Opinion
No. CR 01-782 BB.
August 11, 2004
MEMORANDUM OPINION AND ORDER DENYING RULE 60(B) MOTION
DEFENDANT Camerina Gallarzo de Garcia pro se moves this Court "Pursuant to Rule 60(b)" to declare her mandatory minimum sentence invalid under Blakely v. Washington, 124 S. Ct. 2531 (2004), and "to have her sentence vacated and to be immediately released from incarceration." While Defendant's motion is succinct and somewhat persuasive as far as it goes, she overlooks at least three salient points.
First, Defendant was sentenced on April 30, 2002, and now seeks to have this sentence vacated under Rule 60(b). Since there is no Rule 60(b) of the FEDERAL RULES OF CRIMINAL PROCEDURE, Defendant is presumably relying on FEDERAL RULE OF CIVIL PROCEDURE 60(b) titled "Relief from Judgment or Order." The law is, however, clear that this civil rule is not an appropriate vehicle for attacking a criminal sentence. Grene v. United States, 448 F.2d 720 (5th Cir. 1971); Salcedo v. United States, 2003 WL 22137983 (S.D.N.Y. 2003).

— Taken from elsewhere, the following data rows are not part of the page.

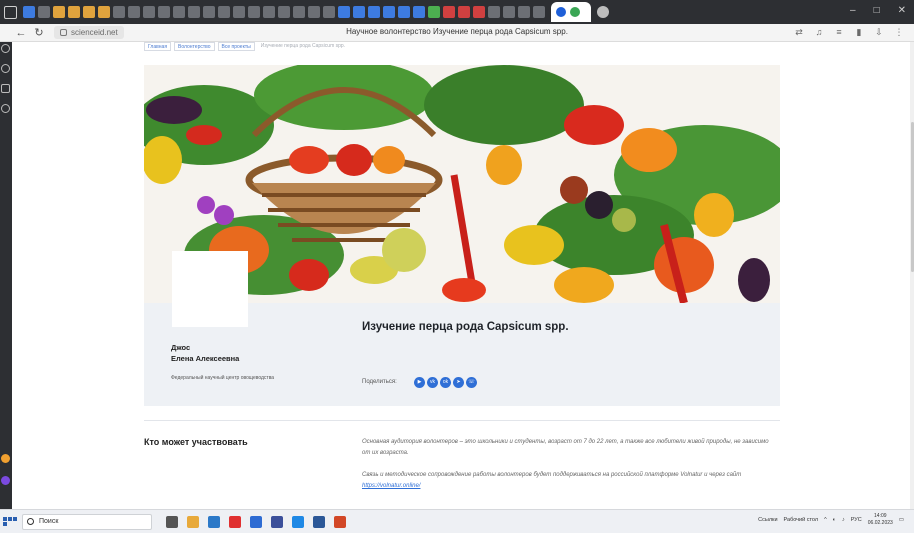 The width and height of the screenshot is (914, 533). What do you see at coordinates (391, 486) in the screenshot?
I see `volnatur-link: https://volnatur.online/` at bounding box center [391, 486].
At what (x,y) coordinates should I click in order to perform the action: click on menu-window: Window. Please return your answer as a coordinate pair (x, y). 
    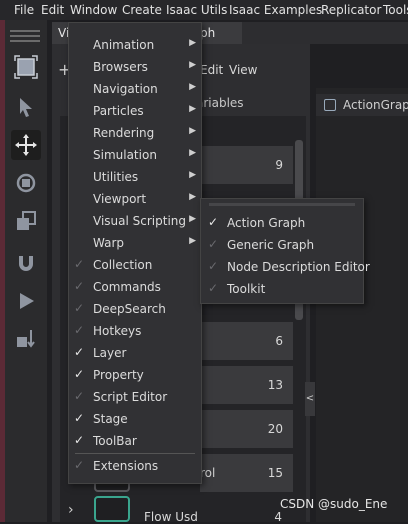
    Looking at the image, I should click on (94, 10).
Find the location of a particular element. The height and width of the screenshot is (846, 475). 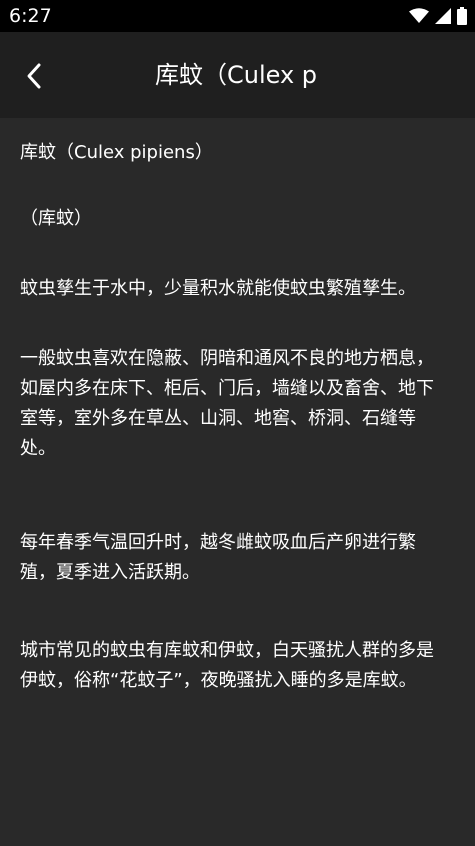

article-paragraph: 每年春季气温回升时，越冬雌蚊吸血后产卵进行繁殖，夏季进入活跃期。 is located at coordinates (218, 558).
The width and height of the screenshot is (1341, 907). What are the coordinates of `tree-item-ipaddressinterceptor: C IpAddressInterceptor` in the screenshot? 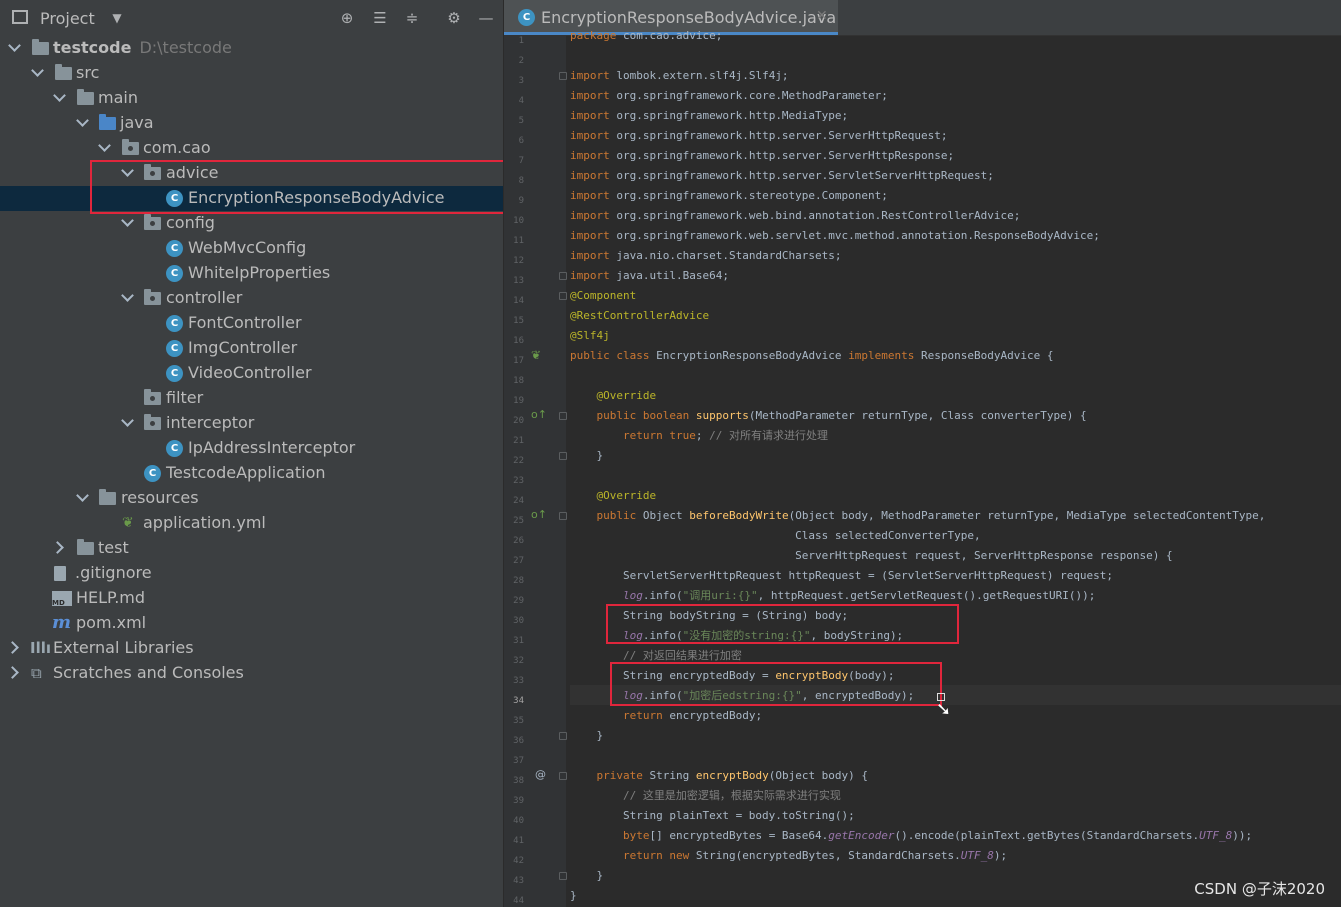 It's located at (252, 448).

Second, if Defendant was seeking relief under the criminal counterpart to Rule 60, FEDERAL RULE OF CRIMINAL PROCEDURE 35(a), this Rule is limited to corrections within seven days of sentencing for technical or clerical mistakes in a sentence, not alterations in the law. United States v. Blackwell, 81 F.3d 945 (10th Cir. 1996); United States v. Penna, 319 F.3d 509 (9th Cir. 2003). Even under Rule 35(b), the Court's power to modify a sentence expires after one year. United States v. Orozco, 160 F.3d 1309 (11th Cir. 1998).
Finally, if Defendant could leap the substantial procedural hurdle and address the substance of the Blakely decision on which she relies, there is no legal foundation to support her claim of retroactivity. As Defendant correctly notes: "The ruling in Blakely was a logical outgrowth of the Supreme Court's ruling two years ago in an Arizona case that juries, not judges, must find the "aggravating" factors that make a defendant liable for the death penalty." (Motion at 3). Indeed, the same day it handed down Blakely, the Supreme Court held the Arizona case upon which Defendant relies, Arizona v. Ring, 536 U.S. 534 (2002), would not be applied retroactively to cases where Defendant's sentence was already final. Schriro v. Summerlin, 124 S. Ct. 2519 (2004). Moreover, those courts which have confronted this issue have uniformly held that Blakely does not apply retroactively or support habeas corpus. In re Dean, 2004 WL 1534788 (11th Cir. 2004); United States v. Levy, 374 F.3d 1040 (11th Cir. 2004); United States v. Stoltz, 2004 WL 1619131 (D. Minn. 2004); Patterson v. United States, 2004 WL 1615058 (E.D. Mich. 2004); United States v. Lowe, 2004 U.S. Dist. Lexis 15455 (N.D. Ill. 2004); Garcia v. United States, 2004 U.S. Dist. Lexis 14984 (N.D.N.Y. 2004); United States v. Traeger, 2004 U.S. Dist. Lexis 12901 (N.D. Ill. 2004); Burch v. State, 2004 WL 1557822 (Minn.App. 2004); cf. Simpson v. United States, 2004 WL 1636965 (7th Cir. 2004) (issue premature until Supreme Court finds Blakely retroactive); United States v. Raines, 2004 U.S. Dist. Lexis 15052 (W.D. Wisc. 2004) (same).
ORDER
For the above stated reasons, Defendant's Motion Pursuant to Rule 60(b) [doc. #71] is DENIED.